(Collection entries)
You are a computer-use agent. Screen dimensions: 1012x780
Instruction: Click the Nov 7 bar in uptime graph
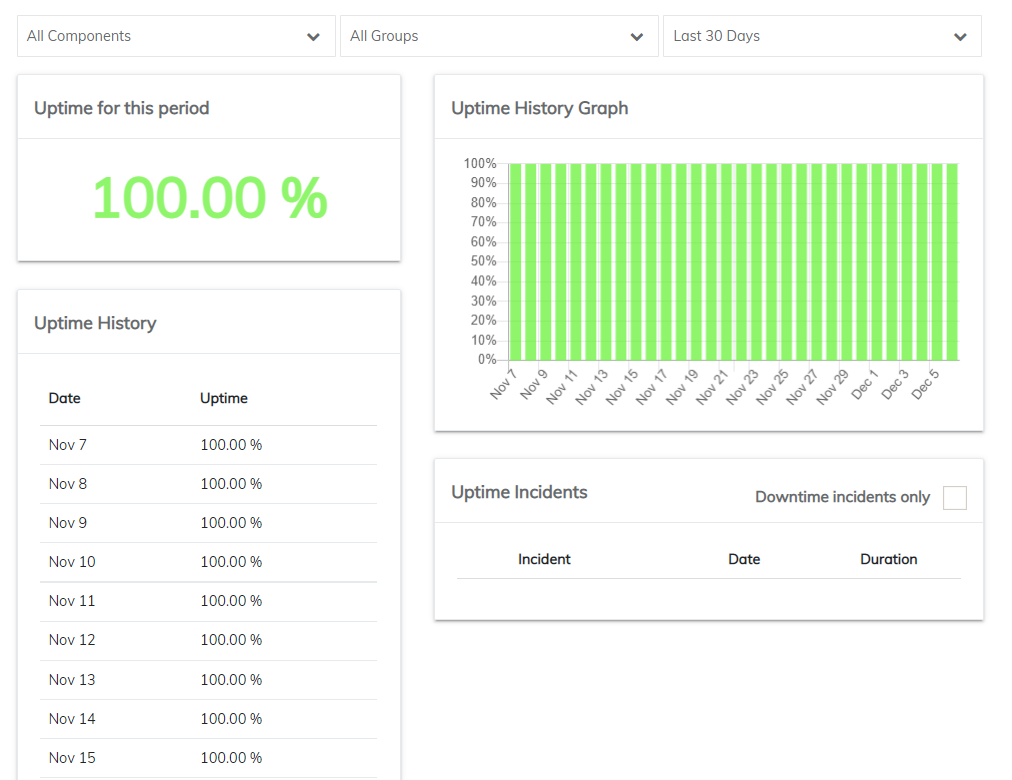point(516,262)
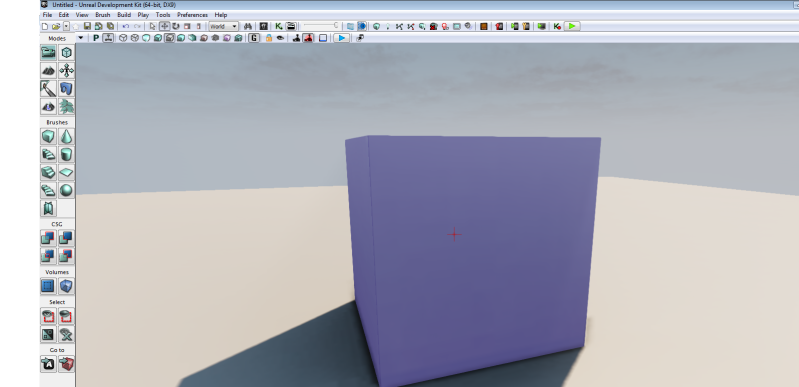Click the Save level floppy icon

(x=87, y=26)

• Written problem
Recast the lines of the data above as a Markdown table with the columns Row and Line, numbering each line and skipping blank ones. Leave the pictures out of the answer.

• Result
| Row | Line |
|---|---|
| 1 | You are a computer-use agent. Screen dimensions: 1012x780 |
| 2 | Instruction: Click the Nov 7 bar in uptime graph |
| 3 | point(516,262) |
| 4 | Click the Save level floppy icon |
| 5 | (x=87, y=26) |